Beneath this line are the data; copy exactly the part of them that opens with the line containing "The image size is (1245, 622)." and closes with the line containing "Switch to the", and only that part.

╭─ Source material

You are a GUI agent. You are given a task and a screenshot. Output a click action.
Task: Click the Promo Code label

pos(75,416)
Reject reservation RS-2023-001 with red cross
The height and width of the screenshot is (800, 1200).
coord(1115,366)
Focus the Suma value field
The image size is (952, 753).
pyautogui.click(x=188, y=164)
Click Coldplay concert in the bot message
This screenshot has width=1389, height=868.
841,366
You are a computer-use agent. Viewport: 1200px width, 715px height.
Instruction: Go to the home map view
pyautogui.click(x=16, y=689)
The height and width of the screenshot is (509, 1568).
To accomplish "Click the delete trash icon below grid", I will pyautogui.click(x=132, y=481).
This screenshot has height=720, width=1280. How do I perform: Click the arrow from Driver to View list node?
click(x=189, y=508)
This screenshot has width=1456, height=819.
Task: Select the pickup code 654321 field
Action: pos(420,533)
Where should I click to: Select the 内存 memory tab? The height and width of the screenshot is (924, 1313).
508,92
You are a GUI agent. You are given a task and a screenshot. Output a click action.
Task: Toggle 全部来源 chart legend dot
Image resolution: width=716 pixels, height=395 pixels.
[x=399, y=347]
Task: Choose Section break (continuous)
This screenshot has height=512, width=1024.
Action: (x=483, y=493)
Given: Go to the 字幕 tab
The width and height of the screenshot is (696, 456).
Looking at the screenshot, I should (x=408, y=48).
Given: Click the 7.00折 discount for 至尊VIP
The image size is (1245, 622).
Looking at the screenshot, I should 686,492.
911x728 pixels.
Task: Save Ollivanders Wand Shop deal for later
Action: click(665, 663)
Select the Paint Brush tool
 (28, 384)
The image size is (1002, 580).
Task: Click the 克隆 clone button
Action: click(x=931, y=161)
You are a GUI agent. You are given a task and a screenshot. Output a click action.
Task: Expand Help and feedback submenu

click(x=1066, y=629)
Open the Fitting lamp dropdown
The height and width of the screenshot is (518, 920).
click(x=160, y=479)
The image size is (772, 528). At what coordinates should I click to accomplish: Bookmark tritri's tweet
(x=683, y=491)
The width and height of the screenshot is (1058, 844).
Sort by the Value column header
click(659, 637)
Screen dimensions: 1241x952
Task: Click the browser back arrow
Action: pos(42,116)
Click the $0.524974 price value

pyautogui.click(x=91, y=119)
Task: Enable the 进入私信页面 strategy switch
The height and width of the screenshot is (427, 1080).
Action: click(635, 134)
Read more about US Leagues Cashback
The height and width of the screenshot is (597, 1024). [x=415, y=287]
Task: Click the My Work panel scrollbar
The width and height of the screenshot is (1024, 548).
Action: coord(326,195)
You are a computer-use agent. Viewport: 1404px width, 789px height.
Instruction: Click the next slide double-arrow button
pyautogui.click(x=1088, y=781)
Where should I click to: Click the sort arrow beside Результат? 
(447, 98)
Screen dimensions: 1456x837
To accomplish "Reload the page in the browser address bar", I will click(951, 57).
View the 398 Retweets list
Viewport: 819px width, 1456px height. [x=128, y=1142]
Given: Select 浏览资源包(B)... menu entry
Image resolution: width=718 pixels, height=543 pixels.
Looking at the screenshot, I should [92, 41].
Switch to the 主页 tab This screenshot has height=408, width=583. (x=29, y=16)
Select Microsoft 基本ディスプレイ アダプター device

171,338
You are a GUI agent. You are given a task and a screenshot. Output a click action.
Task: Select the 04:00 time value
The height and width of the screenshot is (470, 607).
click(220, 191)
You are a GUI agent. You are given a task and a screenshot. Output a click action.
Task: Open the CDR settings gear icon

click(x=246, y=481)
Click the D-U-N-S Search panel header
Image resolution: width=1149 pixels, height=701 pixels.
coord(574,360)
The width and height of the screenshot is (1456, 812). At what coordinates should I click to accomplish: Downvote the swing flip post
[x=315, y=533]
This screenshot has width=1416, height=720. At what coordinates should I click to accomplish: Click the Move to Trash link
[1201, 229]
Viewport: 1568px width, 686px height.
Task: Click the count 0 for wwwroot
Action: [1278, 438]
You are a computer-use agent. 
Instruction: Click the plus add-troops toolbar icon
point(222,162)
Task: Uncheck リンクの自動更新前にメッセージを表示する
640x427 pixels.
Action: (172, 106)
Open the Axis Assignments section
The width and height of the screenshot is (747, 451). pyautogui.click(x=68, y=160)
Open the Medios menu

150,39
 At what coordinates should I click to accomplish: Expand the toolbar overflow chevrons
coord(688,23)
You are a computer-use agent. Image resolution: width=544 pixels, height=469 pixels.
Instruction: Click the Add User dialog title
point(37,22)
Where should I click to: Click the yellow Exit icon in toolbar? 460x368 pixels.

╰─

■ Solution for this exercise:
The image size is (1245, 622).
Looking at the screenshot, I should 686,492.
911x728 pixels.
Task: Save Ollivanders Wand Shop deal for later
Action: click(665, 663)
Select the Paint Brush tool
 (28, 384)
The image size is (1002, 580).
Task: Click the 克隆 clone button
Action: click(x=931, y=161)
You are a GUI agent. You are given a task and a screenshot. Output a click action.
Task: Expand Help and feedback submenu

click(x=1066, y=629)
Open the Fitting lamp dropdown
The height and width of the screenshot is (518, 920).
click(x=160, y=479)
The image size is (772, 528). At what coordinates should I click to accomplish: Bookmark tritri's tweet
(x=683, y=491)
The width and height of the screenshot is (1058, 844).
Sort by the Value column header
click(659, 637)
Screen dimensions: 1241x952
Task: Click the browser back arrow
Action: pos(42,116)
Click the $0.524974 price value

pyautogui.click(x=91, y=119)
Task: Enable the 进入私信页面 strategy switch
The height and width of the screenshot is (427, 1080).
Action: click(635, 134)
Read more about US Leagues Cashback
The height and width of the screenshot is (597, 1024). [x=415, y=287]
Task: Click the My Work panel scrollbar
The width and height of the screenshot is (1024, 548).
Action: coord(326,195)
You are a computer-use agent. Viewport: 1404px width, 789px height.
Instruction: Click the next slide double-arrow button
pyautogui.click(x=1088, y=781)
Where should I click to: Click the sort arrow beside Результат? 
(447, 98)
Screen dimensions: 1456x837
To accomplish "Reload the page in the browser address bar", I will click(951, 57).
View the 398 Retweets list
Viewport: 819px width, 1456px height. [x=128, y=1142]
Given: Select 浏览资源包(B)... menu entry
Image resolution: width=718 pixels, height=543 pixels.
Looking at the screenshot, I should [92, 41].
Switch to the 主页 tab This screenshot has height=408, width=583. (x=29, y=16)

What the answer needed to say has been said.